Medición de la temperatura en formato clásico.

Termómetro de exterior de fundición inyectada de zinc

Este termómetro, apto para interiores y exteriores, es sencillo y carece por completo de decoración superflua, reducido a lo esencial. No sólo es fácil de leer, sino que además es un verdadero arquetipo en su género. En nuestra versión, el cuerpo es de zinc fundido a presión sin tratar, lo que no es ninguna novedad, ya que este tipo de termómetros en particular se fabricaban casi exclusivamente con termoplásticos en un pasado reciente. A diferencia de éstos, el zinc fundido a presión no se decolora ni se vuelve quebradizo, sino que su superficie transparente adquiere una hermosa pátina con el paso del tiempo.

37,90 €
Medir fuera, leer dentro Termómetro de ventana

Termómetro de ventana redondo

Hay muchos termómetros de ventana, pero los fabricados en Alemania son bastante raros. Aquí tiene uno: un modelo funcional con carcasa de acero inoxidable y una escala clara y fácil de leer. Es ligeramente más grande que muchos de sus homólogos y está fabricado por una mediana empresa familiar de Baden-Wurtemberg, especializada en la producción de termómetros para uso profesional en el comercio y la industria.

42,90 €

Mantén la cabeza fría Coloque un termómetro exterior

La precisión de medición y la ubicación de un termómetro de exterior están directamente relacionadas.

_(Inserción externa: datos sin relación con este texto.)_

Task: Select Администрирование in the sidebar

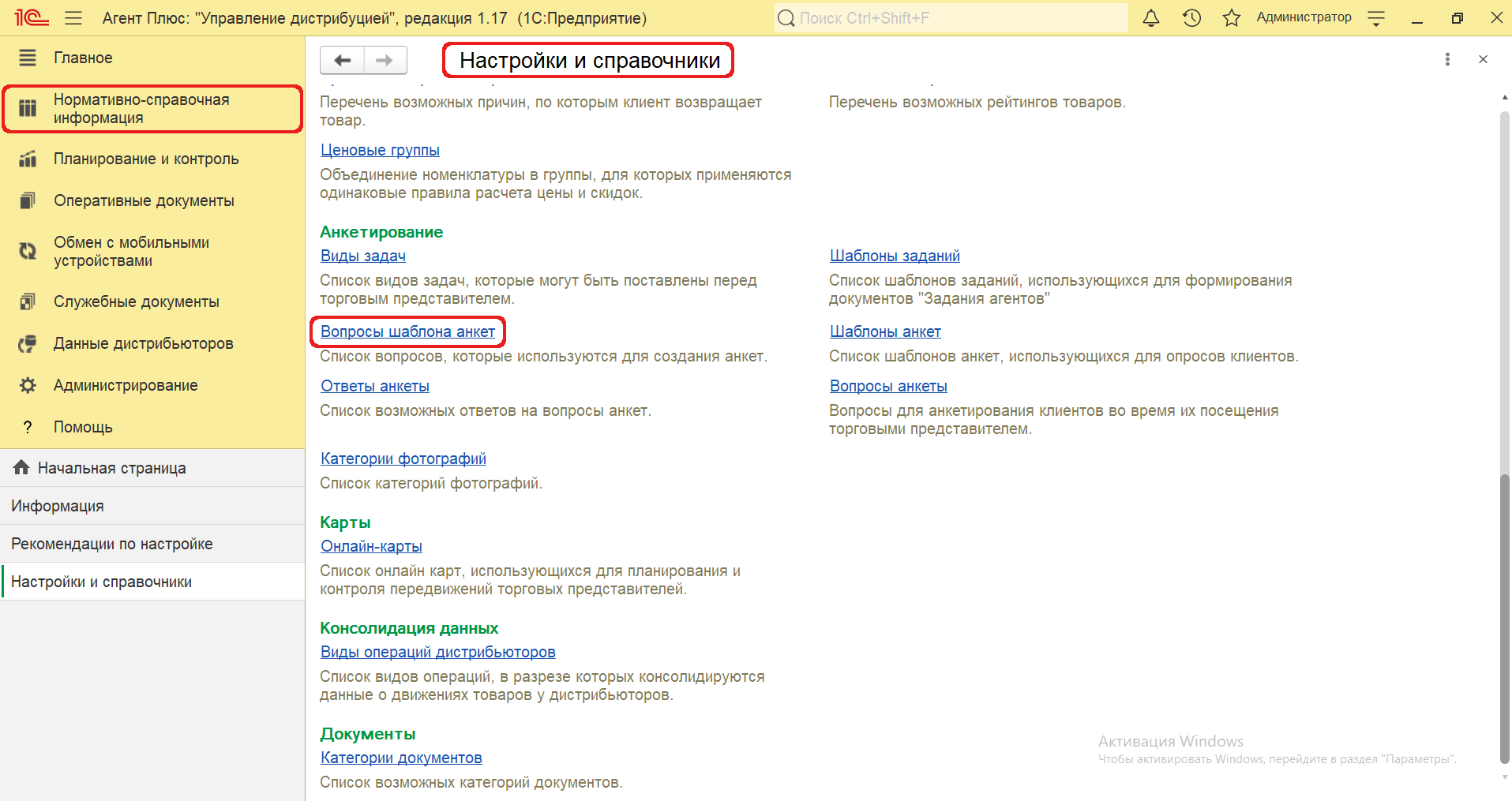Action: (x=126, y=385)
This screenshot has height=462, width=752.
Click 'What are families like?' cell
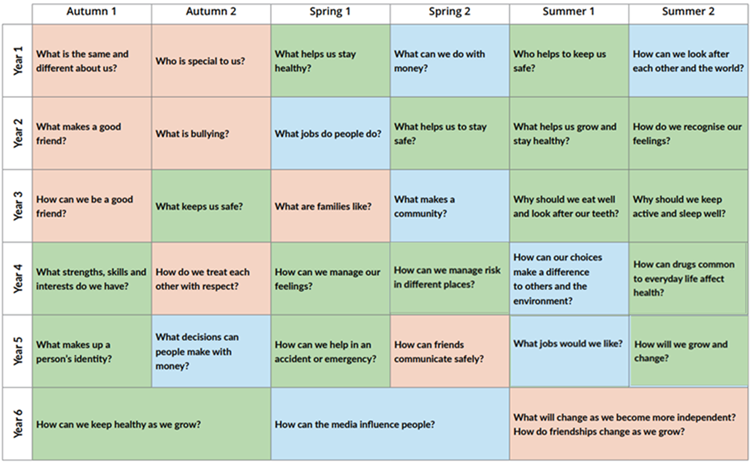point(330,206)
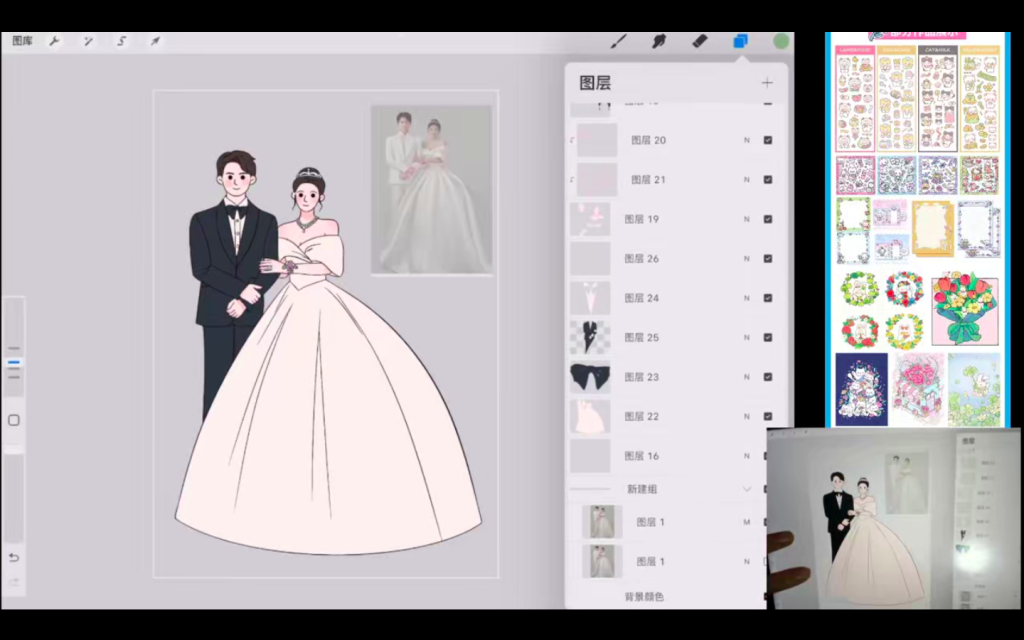Select the Transform arrow tool
This screenshot has width=1024, height=640.
(155, 41)
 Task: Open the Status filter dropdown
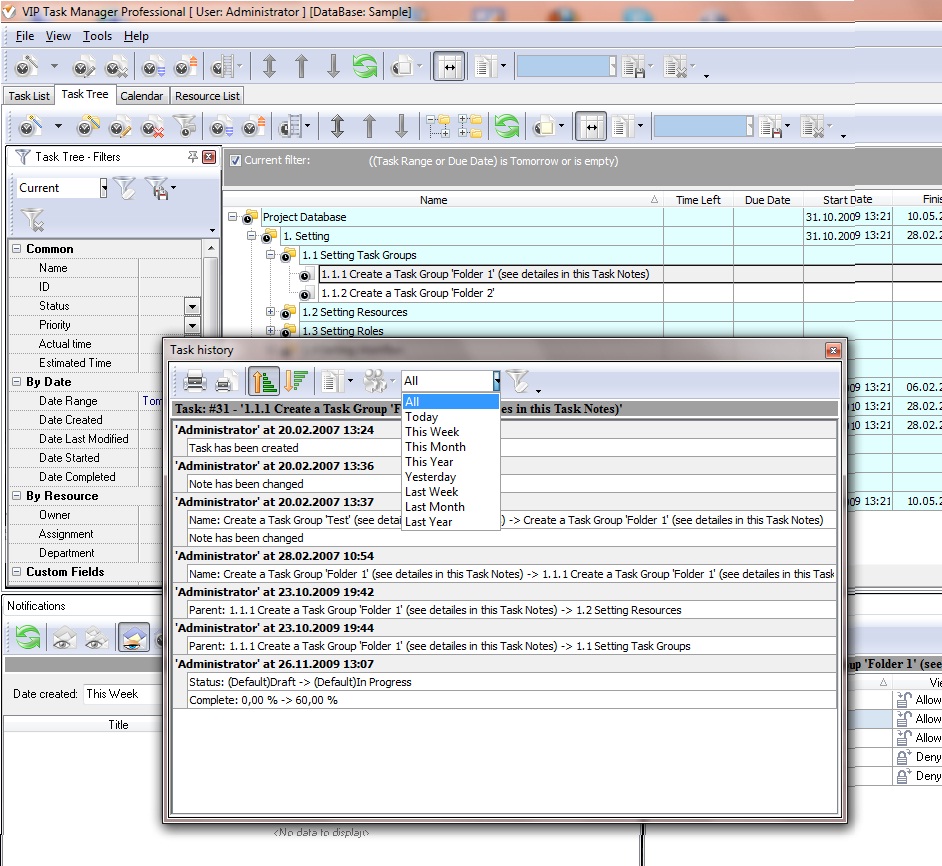tap(192, 306)
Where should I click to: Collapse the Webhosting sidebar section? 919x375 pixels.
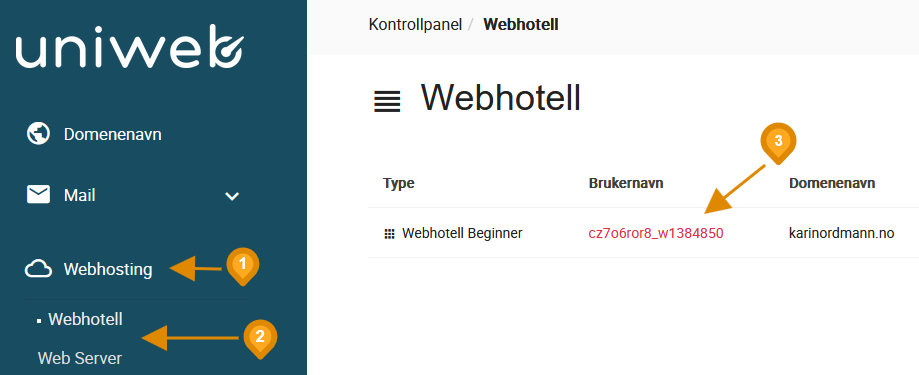pos(108,270)
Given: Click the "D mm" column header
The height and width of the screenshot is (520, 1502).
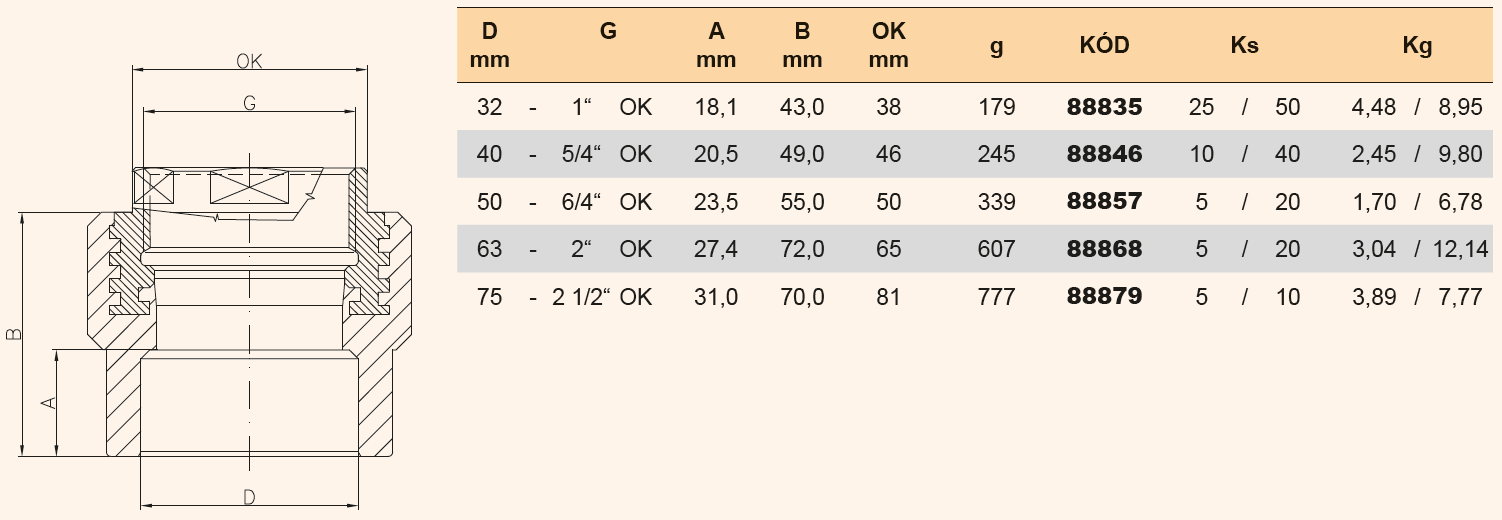Looking at the screenshot, I should pos(489,46).
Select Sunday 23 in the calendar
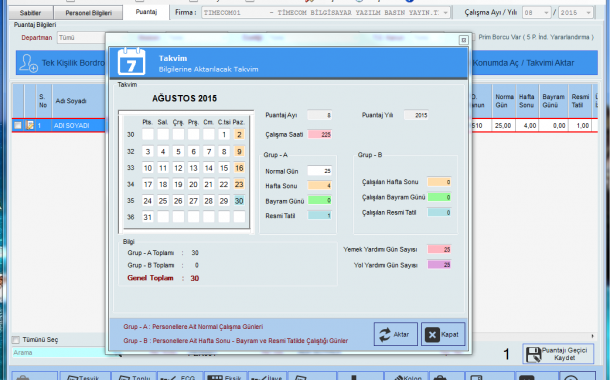 tap(239, 184)
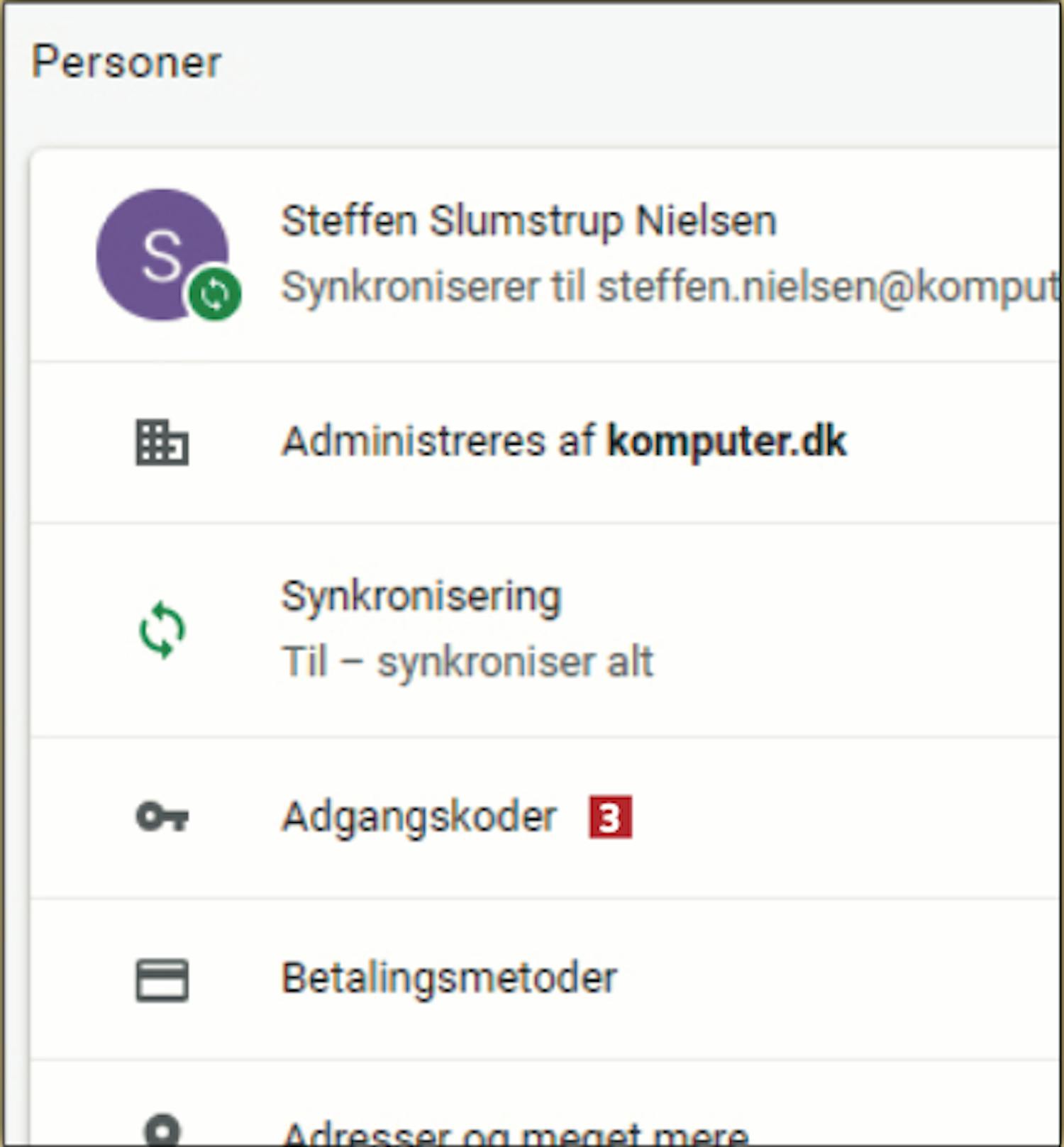Click the green sync badge on avatar

pyautogui.click(x=215, y=294)
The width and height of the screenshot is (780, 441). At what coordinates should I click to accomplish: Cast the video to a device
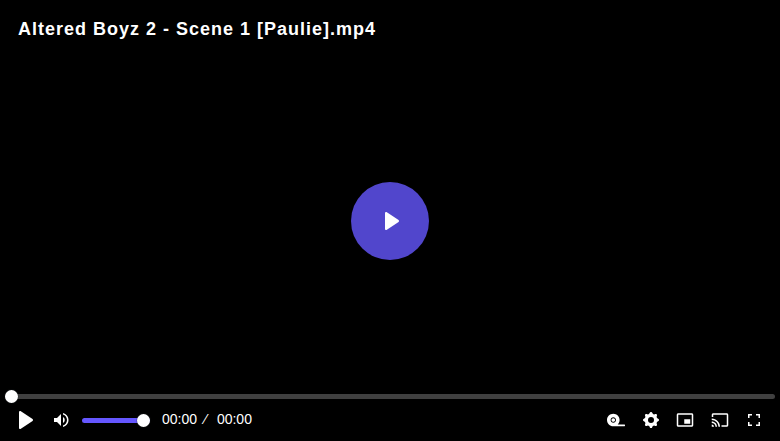click(720, 420)
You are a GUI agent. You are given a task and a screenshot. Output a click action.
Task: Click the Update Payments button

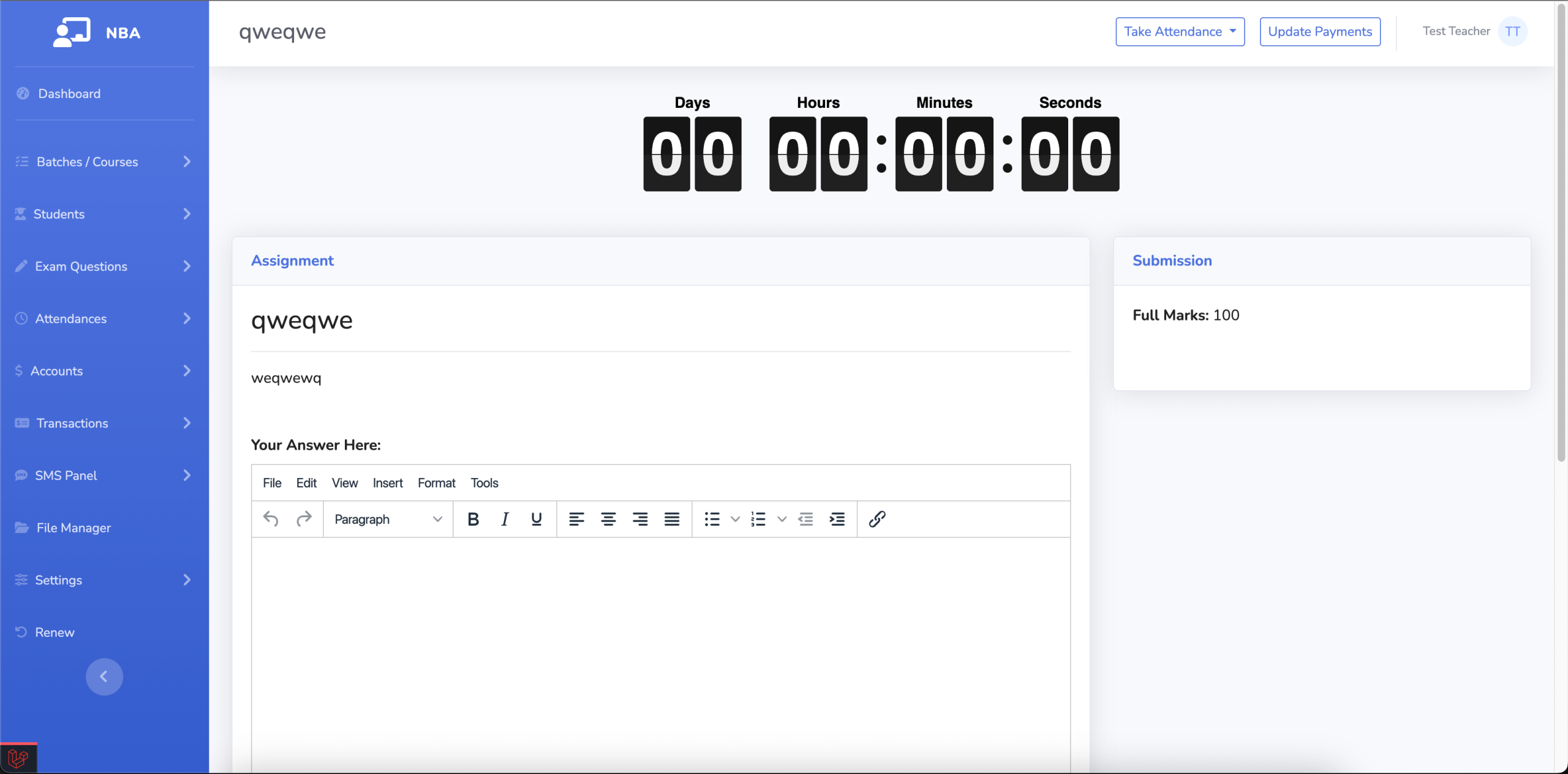point(1320,32)
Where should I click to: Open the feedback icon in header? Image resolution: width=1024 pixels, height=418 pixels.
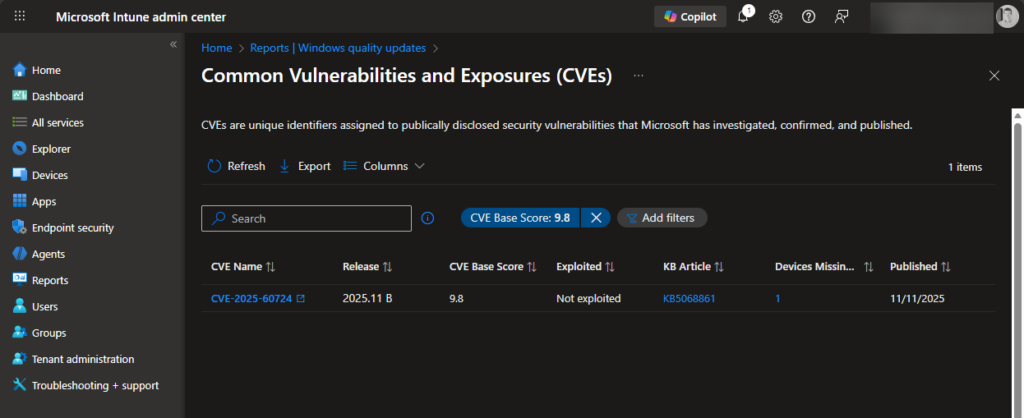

Será difícil encontrar una posición óptima. La tarea consiste más bien en determinar el mejor lugar posible. Se aplica lo siguiente: el termómetro de exterior debe estar protegido del sol y de la lluvia, pero al mismo tiempo, si es posible, no demasiado cerca de la pared de la casa para minimizar la influencia de la radiación térmica. Porque ningún termómetro de exterior se mantendrá frío si está arrinconado, posiblemente bajo la luz directa del sol. En caliente, las temperaturas medidas pueden desviarse varios grados de los valores reales. Por eso, lo ideal es instalar un termómetro de exterior en el lado norte o (norte) este de un edificio. Allí es donde es más probable que esté protegido de la intemperie, lo que prolonga considerablemente su vida útil, incluso si está fabricado con materiales de alta calidad, como nuestros termómetros de exterior y estaciones meteorológicas de acero inoxidable. En muchos casos, el cristal de la ventana también es un lugar de montaje adecuado. Los termómetros de ventana de nuestra gama están fabricados especialmente para este fin y también pueden leerse cómodamente desde el interior. "Para todo tipo de condiciones meteorológicas.